Pendapatan bea cukai ini meningkat 21,6 persen dibanding periode yang sama tahun lalu.
Adapun realisasi penerimaan negara bukan pajak (PNBP) mencapai Rp 167,6 triliun atau 56,19 persen dari target Rp 299,1 triliun.
Capaian meningkat 22,36 persen dibanding periode sama tahu lalu sebesar Rp 137 triliun.
“Ini kita lihat sangat berhubungan dengan harga minyak dan komoditas beberapa tahun terakhir,” ungkap Sri Mulyani.
Belanja negara
Sri Mulyani mencatat belanja negara pada Mei 2021 sudah tembus Rp 945,7 triliun, atau 34,39 persen dari target Rp 2.750 triliun sepanjang tahun ini.
Realisasi belanja negara ini meningkat 12,05 persen dibanding Mei 2020 yang hanya Rp 843,94 triliun.
Belanja tersebut terdiri dari belanja pemerintah pusat serta transfer ke daerah dan dana desa (TKDD).
Dia merinci, belanja pemerintah pusat dibagi menjadi belanja kementerian/lembaga (K/L) dan belanja non K/L masing-masing Rp 359,8 triliun dan Rp 211,3 triliun.
Belanja K/L sudah mencapai 34,86 persen dari target Rp 1.032 triliun, sementara belanja non K/L sudah 31,2 persen dari target Rp 922,6 triliun.
Secara total, belanja pemerintah pusat mencapai Rp 647,6 triliun atau 33,14 persen dari target Rp 1.954,5 triliun.

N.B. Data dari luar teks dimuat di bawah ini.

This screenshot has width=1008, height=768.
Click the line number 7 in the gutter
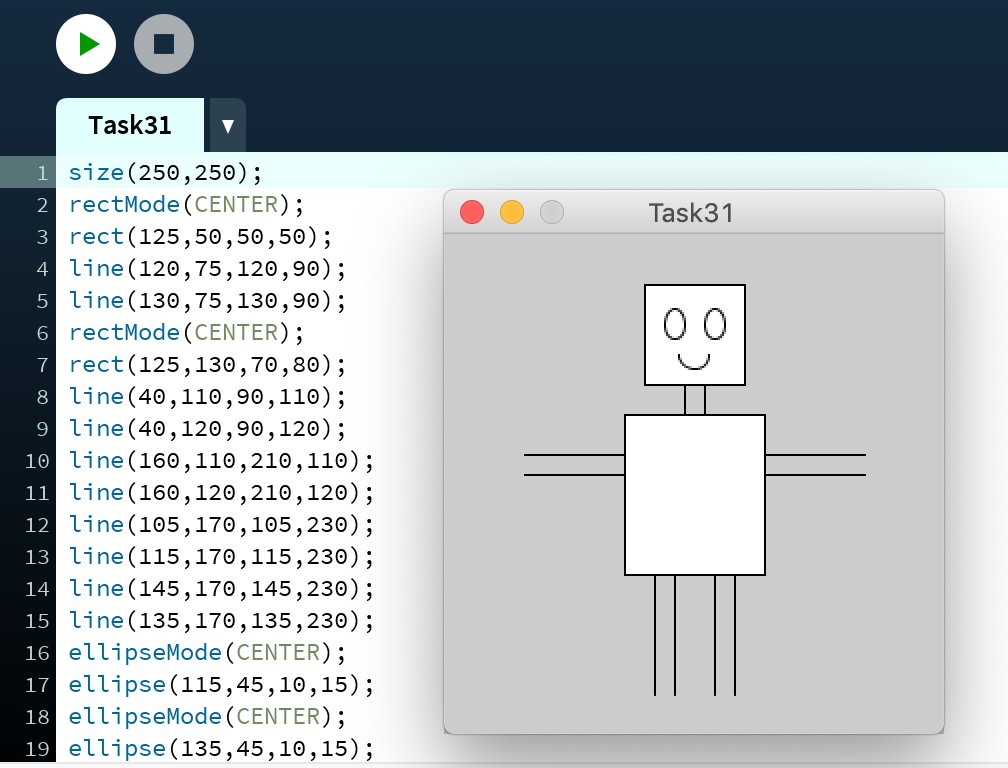(42, 364)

Jumlah ini pun meningkat 20,53 persen dari Rp 537,3 triliun pada Mei 2021.
“Jadi kerja keras APBN kita melalui sisi belanja didukung oleh penanganan Covid-19 yang terkendali telah mendukung countercyclical,” tutur Sri Mulyani.

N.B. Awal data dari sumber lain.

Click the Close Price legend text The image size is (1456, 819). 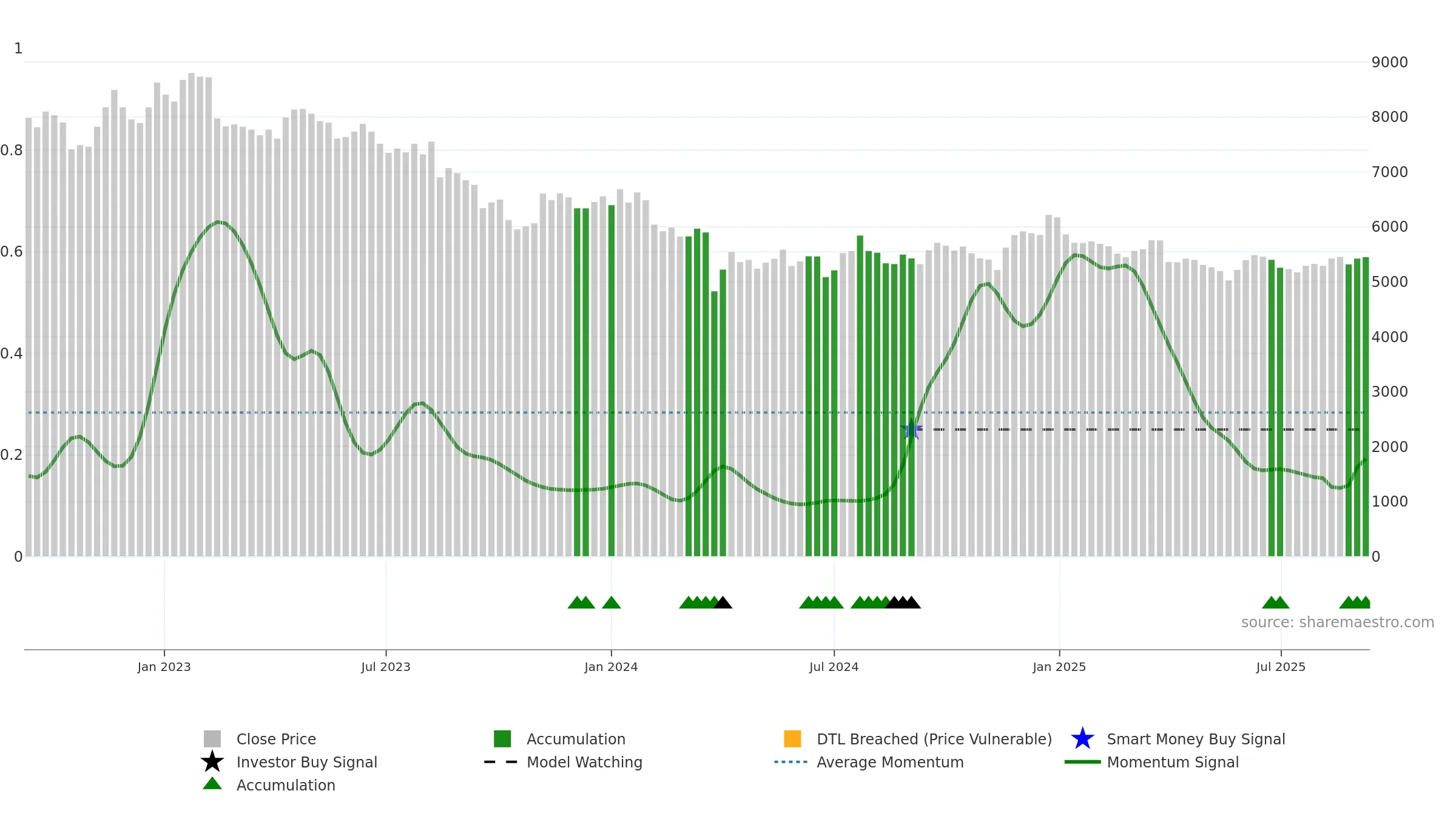coord(276,739)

Untuk transfer ke daerah dan dana desa (TKDD) Rp 298 triliun atau 37,47 persen dari target Rp 795,5 triliun.
Realisasi terkontraksi 2,8 persen dibanding periode yang sama sampai Mei 2020.
Secara rinci, TKDD dari transfer ke daerah mencapai Rp 275,7 triliun atau 38,18 persen dari target Rp 722,2 triliun. Realisasi -0,72 persen dibanding Mei 2020 Rp 277,7 triliun.
Realisasi dana desa mencapai Rp 22,3 triliun atau 31,02 persen dari target Rp 72 triliun. Realisasi -22,64 persen dibanding Rp 28,9 triliun pada Mei 2020.
Terakhir, realisasi pembiayaan anggaran mencapai Rp 309,3 triliun atau 30,73 persen dari target Rp 1.006,4 triliun.
Realisasi terkontraksi 13,57 persen dibanding periode sama tahun lalu yang mencapai Rp 357,9 triliun.
“Pembiayaan kita penuhi dari penerbitan SBN, di mana pembiayaan oleh BI adalah Rp 116,26 triliun. Dan tentu dengan pasar surat berharga yang makin stabil dan baik, ketergantungan kita dari pembiayaan BI secara bertahap bisa diturunkan,” pungkas Sri Mulyani.